Современники мигом заметили, что, хотя «злоотравные» коренья были найдены у Александра Никитича, тяжелее всех пострадал Федор Никитич с семьей: он с супругой Ксенией был не только сослан, но и пострижен в монахи.
Романовы, измученные заточением во время долгого следствия, едва живыми разъезжались под охраной в места ссылок, не зная, что сталось с их семьями и родней. Федора Никитича приставы доставили на Север, в Антониев Сийский монастырь, и там постригли в монахи под именем Филарета.

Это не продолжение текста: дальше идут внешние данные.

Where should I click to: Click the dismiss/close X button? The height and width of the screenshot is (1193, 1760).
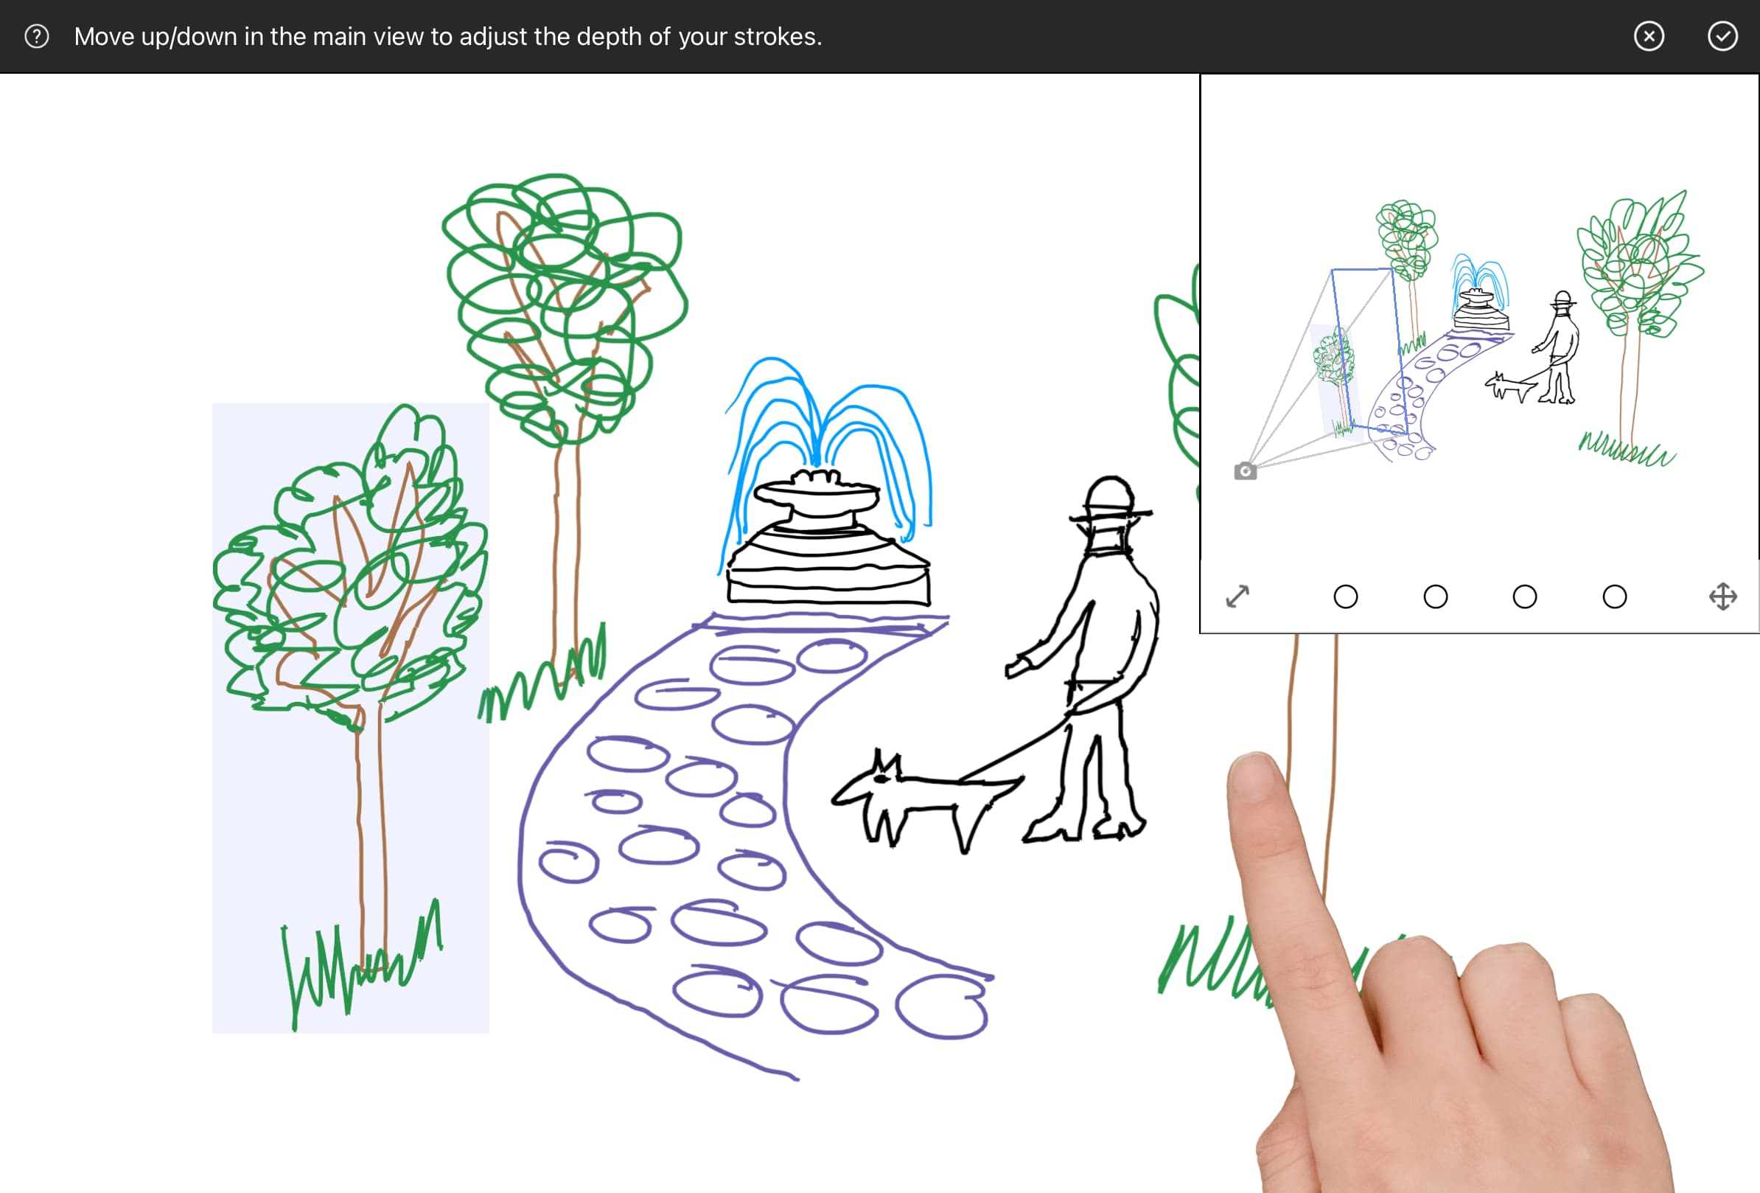click(x=1651, y=36)
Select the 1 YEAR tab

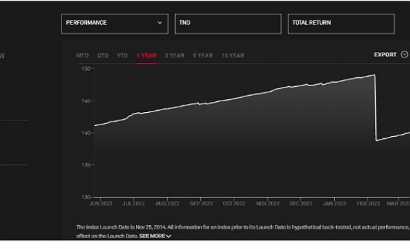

По наказу (инструкции) Годунова его велено было держать «во всяком покое» и смотреть, чтобы ему ни в чем нужды не было. Взамен конфискованных и розданных в награду царским любимцам имений Филарету выдали из монастырской казны скуфью, рясу, шубу, сапоги и прочие обиходные вещи.

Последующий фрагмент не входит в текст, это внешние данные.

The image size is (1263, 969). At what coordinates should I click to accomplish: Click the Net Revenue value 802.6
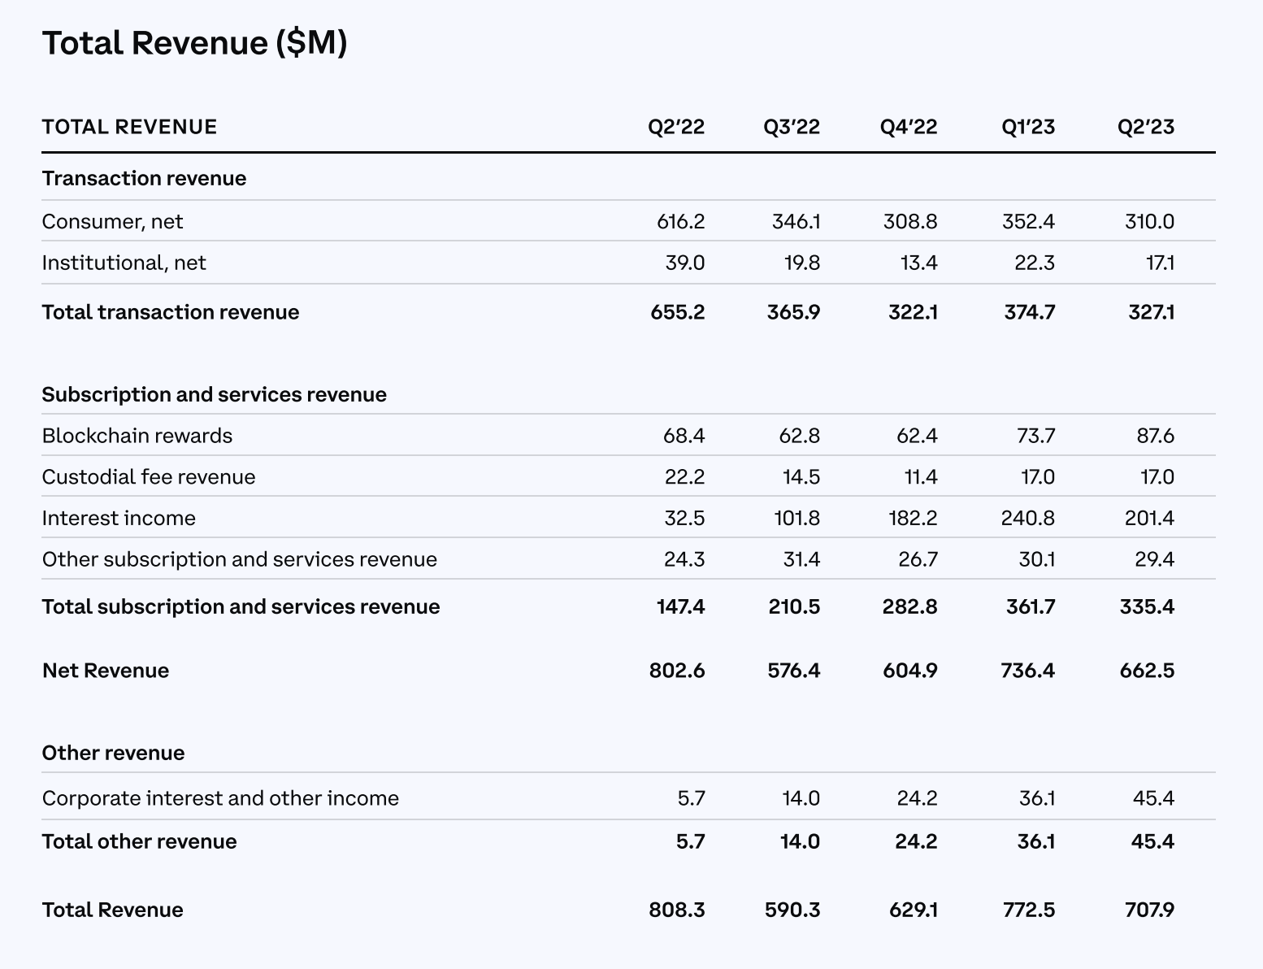pyautogui.click(x=677, y=671)
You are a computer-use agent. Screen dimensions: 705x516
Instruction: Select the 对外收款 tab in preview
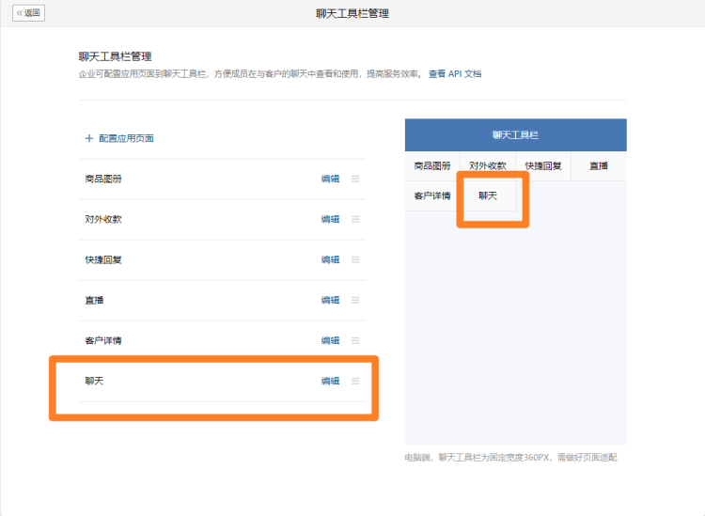coord(488,165)
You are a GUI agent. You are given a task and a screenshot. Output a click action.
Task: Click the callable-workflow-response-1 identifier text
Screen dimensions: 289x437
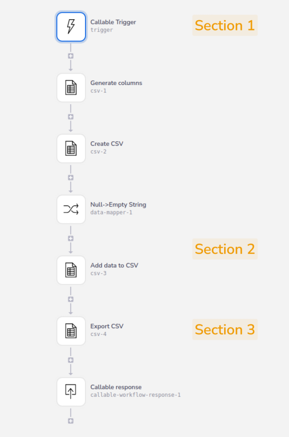pos(135,395)
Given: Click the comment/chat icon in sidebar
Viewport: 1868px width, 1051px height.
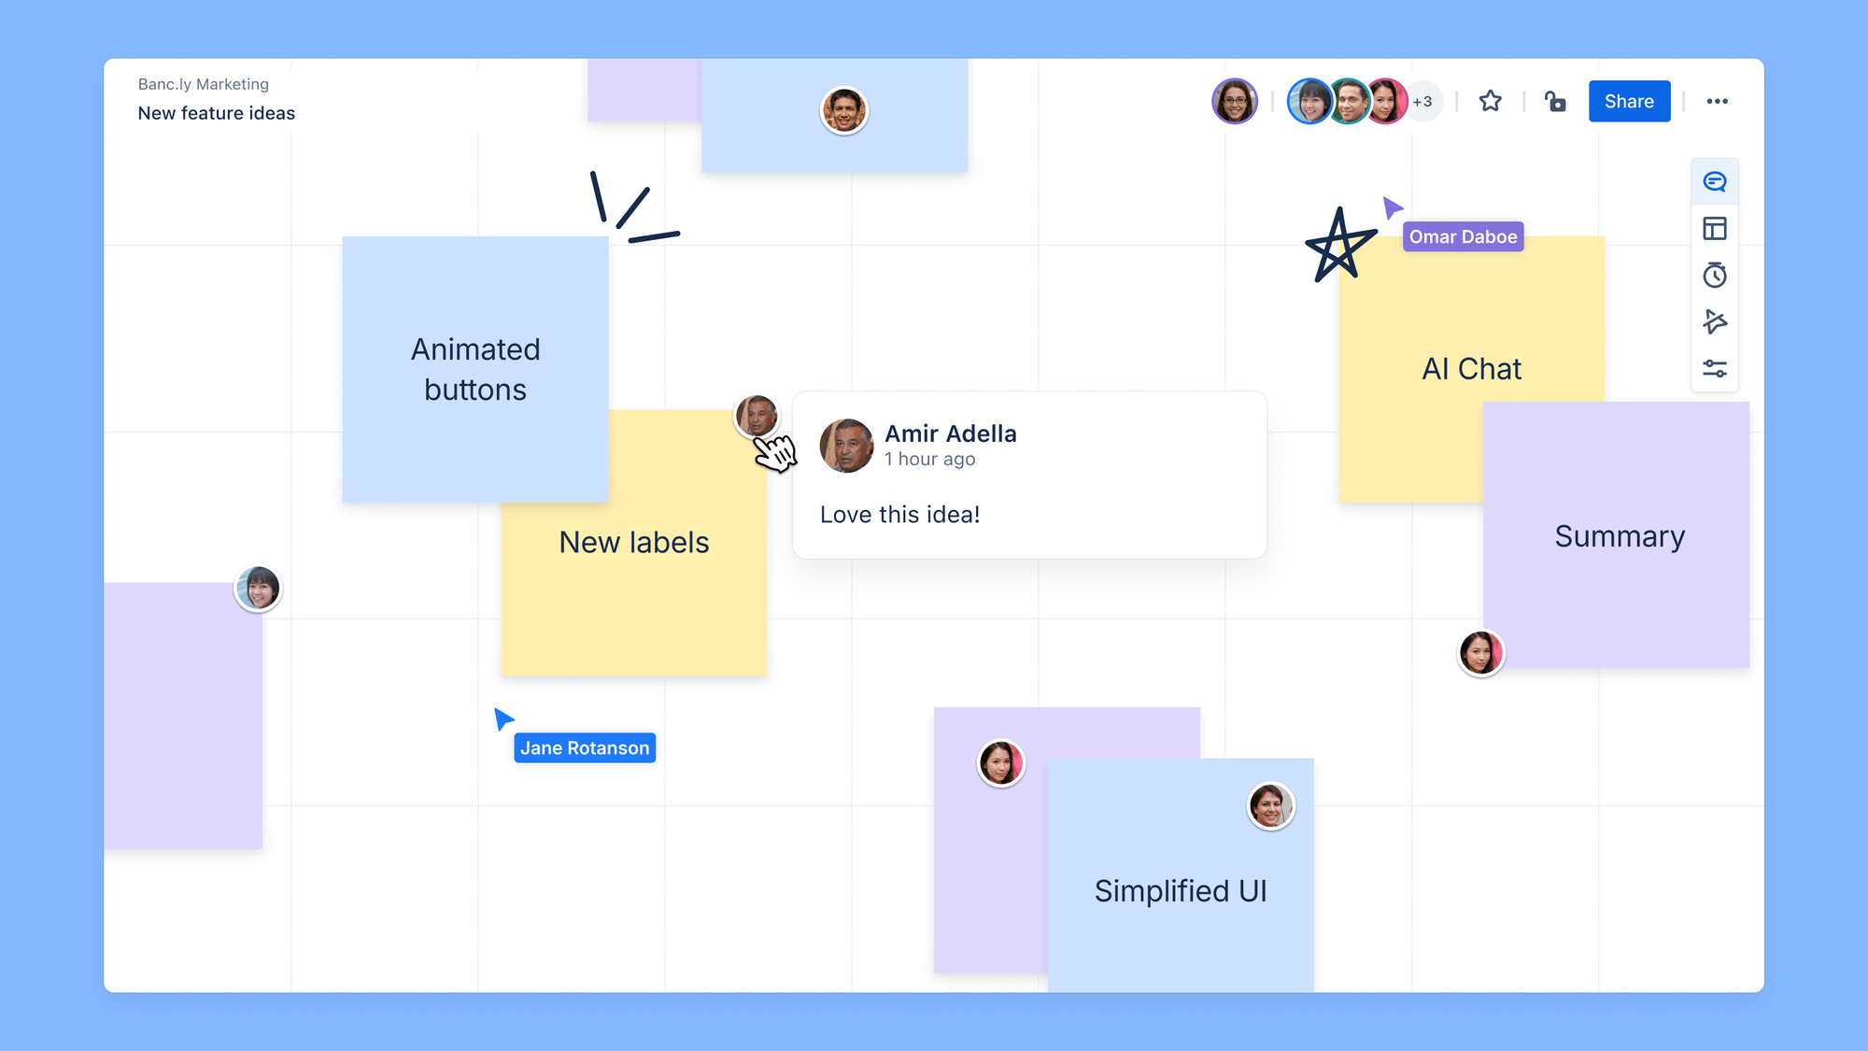Looking at the screenshot, I should 1716,179.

Понимая желание Филарета скинуть с себя монашеское облачение, Годунов специально подталкивал его на путь душевного спасения, не только позволяя, но и рекомендуя молиться в храме и петь на клиросе — только бы с ним никто из монастырских и прихожих людей не разговаривал.
Пристав Воейков и стражники должны были строго следить, «чтоб к изменнику старцу (то есть монаху. — А. Б.) Филарету к келье никто не подходил, ничего с ним не говорил и письма бы никакого ни от кого не приносил, чтоб с ним никто не ссылался — и о том держать к нему береженье», а о всех словах и делах опального — неукоснительно доносить царю.

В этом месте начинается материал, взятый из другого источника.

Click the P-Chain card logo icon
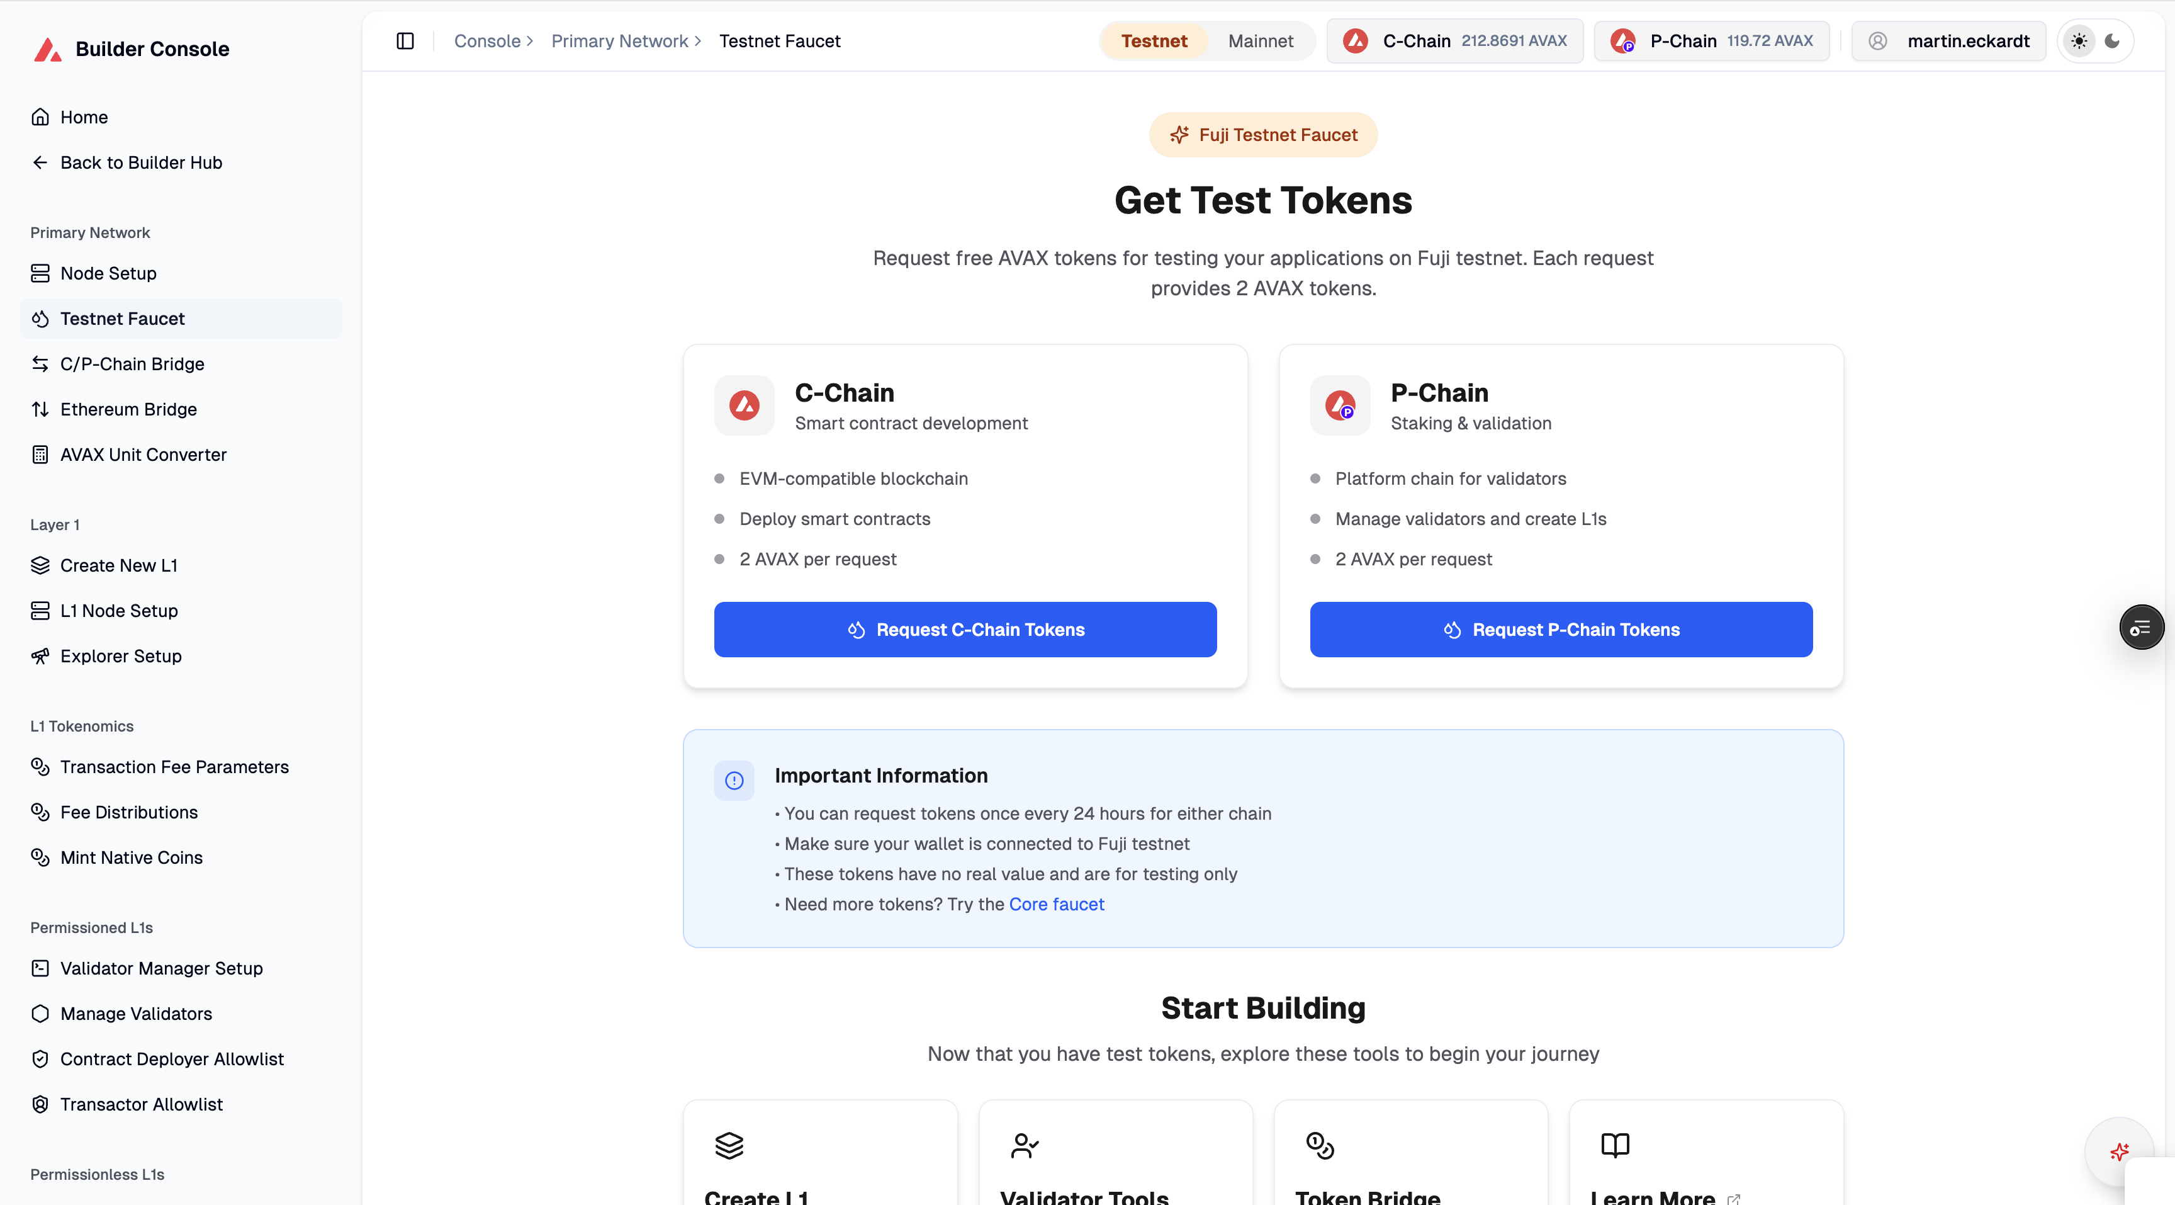This screenshot has width=2175, height=1205. point(1339,405)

Как и задумал царь Борис, Филарет Никитич тяжко томился неизвестностью о своей семье. Монах большей частью молчал, а если заговаривал — только о жене и детушках:
— Малые мои детки! Маленьки бедные остались — кому их кормить и поить?! Так ли им будет теперь, как при мне было?
— А жена моя бедная! Жива ли на удачу? Чай, замчали ее туда, куда и слух никакой не зайдет!
— Мне уж что надобно? — Беда на меня жена да дети: как их вспомянешь — точно рогатиной в сердце толкнет! Много они мне мешают: дай Господи слышати, чтоб их ранее Бог прибрал, я бы тому обрадовался…
— И жена, чай, тому рада, чтоб им Бог дал смерть, а мне бы уже не мешали, — я бы стал промышлять одною своею душою! [151]
Супругу Филарета Ксению Ивановну «замчали», постригши в монахини, в заонежский Толвуйский погост, где жила она под именем Марфы много лет в суровом заточении, также первое время мучаясь неизвестностью о судьбе мужа и детей.
Дети Филарета–Федора и Марфы–Ксении были слабенькими. Старший, Борис, умер в 1592 г. в один день со вторым сыном, Никитой — видно, зараза какая–то привязалась. Младенец Лев Федорович скончался в 1597 г., четвертый сын, Иван Федорович, — в 1599–м.
В опалу попали двое: Михаилу на пути в ссылку исполнилось пять лет, Татьяна была, видно, уже девицей (она скончалась 11 июля 1611 г., побывав замужем за князем Иваном Михайловичем Катыревым — Ростовским ).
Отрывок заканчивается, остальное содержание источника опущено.